- THE TASK: Please give back word for word the lines of the material below between the line containing "Click the AAPL symbol input field" and the line containing "678x666 pixels.", inclusive.

- DATA FOR PROCESSING:
-------
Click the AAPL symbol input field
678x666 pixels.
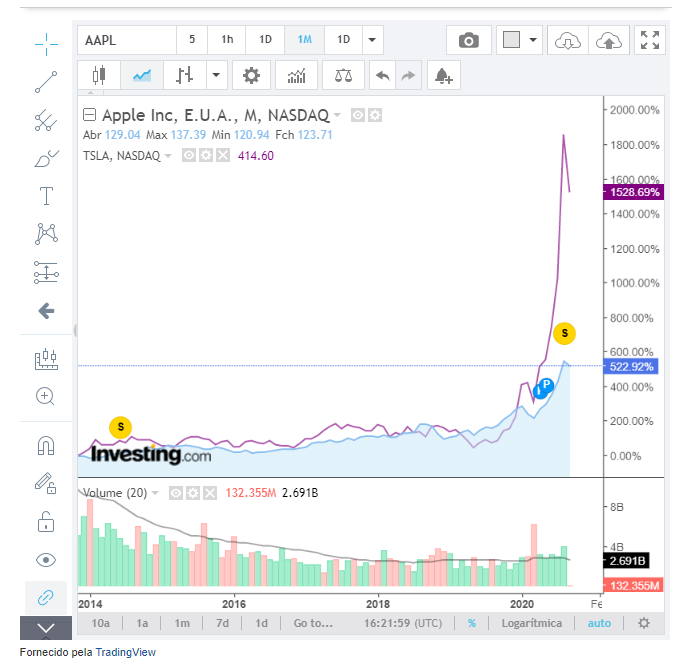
-------
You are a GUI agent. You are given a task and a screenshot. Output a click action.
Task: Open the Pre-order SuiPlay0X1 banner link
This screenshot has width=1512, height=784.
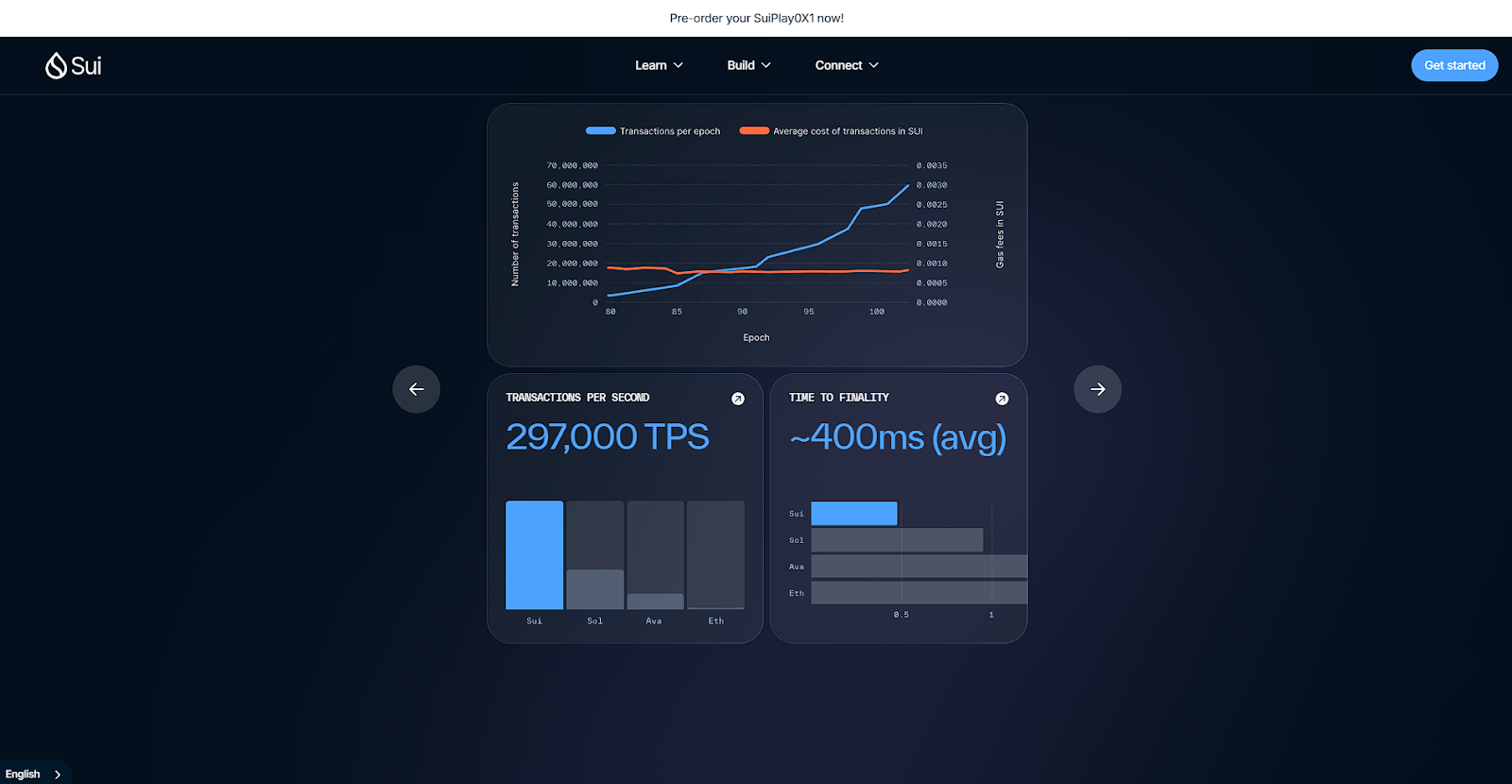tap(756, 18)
-------
- RESULT OF THIS EXERCISE:
Click the AAPL symbol input field
678x666 pixels.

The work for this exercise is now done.